The ruling African National Congress is considering forming a second state-owned power utility to challenge Eskom’s monopoly in the country, says president Cyril Ramaphosa.
Ramaphosa was presenting at the South African Communist Party’s elective congress on Friday (15 July), News24 reports. The president said that establishing a new utility would help reduce the risk posed by Eskom’s failings.
He added that the proposal was originally made by Energy and Mineral Resources minister Gwede Mantashe after the power utility recently plunged the country into stage six load shedding.
“Eskom has been operating as a monopoly for over 100 years and having one company taking up the role of providing energy to the entire country poses a great risk. If it fails, its failure becomes a peculiar failure for the entire country,” he said.
“Look at China. It has a number of state-owned power providers who compete among themselves ensuring that the price of electricity is greatly reduced.”
Eskom poses a significant risk to South Africa’s economy and public finances, with the government guaranteeing as much as R350 billion of its debt. The utility has been intermittently cutting 6,000 megawatts from the grid since last month, leaving the country in darkness for hours at a time and further constraining industrial output and growth.
Ramaphosa is expected to address the nation in the coming days on his government’s new interventions around load shedding. It is not clear whether the formation of a new power utility forms part of the new interventions.
Something must be done
Business Unity South Africa (Busa) says it is standing by to rally its resources, skills and capacity to assist with the urgent implementation of focused interventions to address the energy crisis expected to be announced by the president over the coming days.
“The impact of the current load-shedding cycle has a significant impact on South Africa’s economy, its business community and its citizens. Busa is deeply concerned that if this is not remedied urgently, the country and economy will continue to be damaged by negative growth, further ratings downgrades and a deeper decline in consumer and investor confidence for many years to come,” the group said.
The apex business body says that while there has been good work done under Ramaphosa’s Operation Vulindlela to address the energy crisis, progress has been slow, and what is now required is the same sense of focus, urgency and collaboration that the nation saw during the national vaccine rollout.
“We hope that the president’s announcement will provide a clear path, with deadlines that demonstrate the urgency with which the proposed actions will be implemented,” said chief executive Cas Coovadia.
“Once it is announced, we would like to see a joint government and business working team configured and deployed to focus on delivering results against hard deadlines. This includes working towards deliverables that are communicated regularly, both to the President and to the public.”
The South African state power utility, which is R396 billion in debt, is separating into transmission, generation and distribution units that will operate as separate entities in a bid to improve its operational and financial performance.

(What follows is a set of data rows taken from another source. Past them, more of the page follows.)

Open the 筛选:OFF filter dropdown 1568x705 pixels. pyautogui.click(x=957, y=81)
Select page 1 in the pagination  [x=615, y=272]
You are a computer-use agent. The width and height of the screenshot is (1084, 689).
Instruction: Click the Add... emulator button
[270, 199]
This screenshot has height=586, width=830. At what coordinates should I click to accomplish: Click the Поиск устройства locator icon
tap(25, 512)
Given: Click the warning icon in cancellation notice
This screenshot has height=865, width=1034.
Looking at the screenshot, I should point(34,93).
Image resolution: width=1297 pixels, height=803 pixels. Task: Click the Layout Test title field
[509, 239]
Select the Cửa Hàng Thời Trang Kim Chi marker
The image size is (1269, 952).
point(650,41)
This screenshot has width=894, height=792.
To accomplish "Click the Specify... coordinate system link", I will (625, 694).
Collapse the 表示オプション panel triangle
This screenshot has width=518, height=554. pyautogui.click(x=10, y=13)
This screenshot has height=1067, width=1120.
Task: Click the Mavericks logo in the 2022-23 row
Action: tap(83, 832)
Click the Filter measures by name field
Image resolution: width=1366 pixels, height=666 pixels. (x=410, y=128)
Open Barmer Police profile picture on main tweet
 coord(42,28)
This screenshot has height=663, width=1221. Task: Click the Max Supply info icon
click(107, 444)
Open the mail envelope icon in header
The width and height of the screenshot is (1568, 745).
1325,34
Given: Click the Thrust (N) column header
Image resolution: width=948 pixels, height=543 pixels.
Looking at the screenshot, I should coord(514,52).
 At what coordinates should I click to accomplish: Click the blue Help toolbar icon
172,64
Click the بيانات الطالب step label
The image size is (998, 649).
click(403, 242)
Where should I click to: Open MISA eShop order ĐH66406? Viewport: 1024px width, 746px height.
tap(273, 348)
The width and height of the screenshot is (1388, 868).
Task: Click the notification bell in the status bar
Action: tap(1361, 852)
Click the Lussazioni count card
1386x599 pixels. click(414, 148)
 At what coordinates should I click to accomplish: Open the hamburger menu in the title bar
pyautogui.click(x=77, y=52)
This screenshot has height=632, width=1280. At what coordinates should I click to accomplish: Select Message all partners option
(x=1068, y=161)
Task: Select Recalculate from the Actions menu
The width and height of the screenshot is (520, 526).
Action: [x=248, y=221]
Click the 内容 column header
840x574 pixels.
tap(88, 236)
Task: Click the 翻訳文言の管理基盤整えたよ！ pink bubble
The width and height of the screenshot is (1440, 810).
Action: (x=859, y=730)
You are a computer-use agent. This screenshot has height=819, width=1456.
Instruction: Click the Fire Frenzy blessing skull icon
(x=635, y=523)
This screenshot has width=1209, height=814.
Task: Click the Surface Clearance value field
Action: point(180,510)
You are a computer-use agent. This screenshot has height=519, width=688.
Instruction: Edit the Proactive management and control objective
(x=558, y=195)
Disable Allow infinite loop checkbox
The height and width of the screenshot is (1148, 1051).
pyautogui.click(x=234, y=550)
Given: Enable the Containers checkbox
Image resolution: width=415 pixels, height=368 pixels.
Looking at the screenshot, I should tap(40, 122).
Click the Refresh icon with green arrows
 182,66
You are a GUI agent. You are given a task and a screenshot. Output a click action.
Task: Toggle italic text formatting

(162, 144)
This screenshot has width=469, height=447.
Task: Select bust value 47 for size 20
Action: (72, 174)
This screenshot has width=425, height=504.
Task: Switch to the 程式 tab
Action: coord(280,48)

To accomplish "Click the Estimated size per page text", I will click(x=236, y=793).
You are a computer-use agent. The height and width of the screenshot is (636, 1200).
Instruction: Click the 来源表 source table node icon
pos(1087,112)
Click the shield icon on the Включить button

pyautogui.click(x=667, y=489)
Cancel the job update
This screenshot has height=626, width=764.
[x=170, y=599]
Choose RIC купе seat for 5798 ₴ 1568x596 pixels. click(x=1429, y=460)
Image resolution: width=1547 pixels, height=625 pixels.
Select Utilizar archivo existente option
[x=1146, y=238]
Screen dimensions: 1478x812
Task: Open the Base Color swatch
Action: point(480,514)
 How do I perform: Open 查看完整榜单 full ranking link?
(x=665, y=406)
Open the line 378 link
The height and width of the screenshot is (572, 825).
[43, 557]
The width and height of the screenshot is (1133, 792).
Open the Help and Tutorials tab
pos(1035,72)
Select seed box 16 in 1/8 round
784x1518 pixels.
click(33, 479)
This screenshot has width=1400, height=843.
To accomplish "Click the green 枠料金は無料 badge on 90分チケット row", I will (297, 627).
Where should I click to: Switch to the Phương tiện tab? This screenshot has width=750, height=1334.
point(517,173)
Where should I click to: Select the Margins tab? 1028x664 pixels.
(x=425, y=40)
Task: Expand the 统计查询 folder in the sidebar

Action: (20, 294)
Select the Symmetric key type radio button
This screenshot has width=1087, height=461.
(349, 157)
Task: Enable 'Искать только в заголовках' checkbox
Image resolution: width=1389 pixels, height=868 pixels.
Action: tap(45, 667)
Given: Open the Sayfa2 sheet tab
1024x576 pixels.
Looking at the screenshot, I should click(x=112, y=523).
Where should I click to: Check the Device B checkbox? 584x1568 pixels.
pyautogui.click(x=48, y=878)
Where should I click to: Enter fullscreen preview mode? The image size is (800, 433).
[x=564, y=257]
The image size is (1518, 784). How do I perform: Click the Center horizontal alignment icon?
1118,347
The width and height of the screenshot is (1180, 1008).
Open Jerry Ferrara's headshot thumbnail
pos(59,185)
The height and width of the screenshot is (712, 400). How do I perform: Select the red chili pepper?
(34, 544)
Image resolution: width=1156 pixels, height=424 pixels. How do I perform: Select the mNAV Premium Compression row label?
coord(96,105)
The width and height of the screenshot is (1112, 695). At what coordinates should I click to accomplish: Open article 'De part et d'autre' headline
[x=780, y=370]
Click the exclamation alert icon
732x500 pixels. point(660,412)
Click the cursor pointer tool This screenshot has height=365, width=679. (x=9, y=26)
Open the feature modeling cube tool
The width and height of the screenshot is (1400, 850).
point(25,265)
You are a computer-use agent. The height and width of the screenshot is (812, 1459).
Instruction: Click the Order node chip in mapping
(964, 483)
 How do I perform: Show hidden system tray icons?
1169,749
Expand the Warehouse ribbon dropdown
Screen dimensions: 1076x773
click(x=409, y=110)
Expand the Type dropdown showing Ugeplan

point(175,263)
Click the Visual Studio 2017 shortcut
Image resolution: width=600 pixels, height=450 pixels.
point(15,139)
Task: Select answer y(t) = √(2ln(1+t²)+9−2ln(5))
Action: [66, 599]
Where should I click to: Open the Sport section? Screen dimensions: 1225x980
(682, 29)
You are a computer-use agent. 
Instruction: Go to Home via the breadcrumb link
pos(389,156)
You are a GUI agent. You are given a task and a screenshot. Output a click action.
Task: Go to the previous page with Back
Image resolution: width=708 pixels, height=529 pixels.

The transmission unit, which will be the first business to be separated, will take control of employees, contracts and assets when all conditions are met including obtaining licenses from the national power regulator, Bloomberg reported.
South Africa’s labour minister said he’ll oppose any move to privatise Eskom as it struggles to produce power and get ahead of a mountain of debt.
Privatising the company would be detrimental to the poor, Employment and Labour minister Thulas Nxesi said in an interview.
While Ramaphosa’s government has previously denied any plans to sell the company, there have been calls to divest from the asset, Bloomberg reported. S&P Global Ratings said privatisation may be the best option to resolve the power crisis in Africa’s most-industrialized nation.
“I am not a proponent of privatization of key state assets,” said Nxesi, who’s also a leader of the South African Communist Party.
“If you privatise electricity, you can forget about the majority of people having access to electricity, it is going to be very expensive for them. That’s why government steps in when there is market failure.”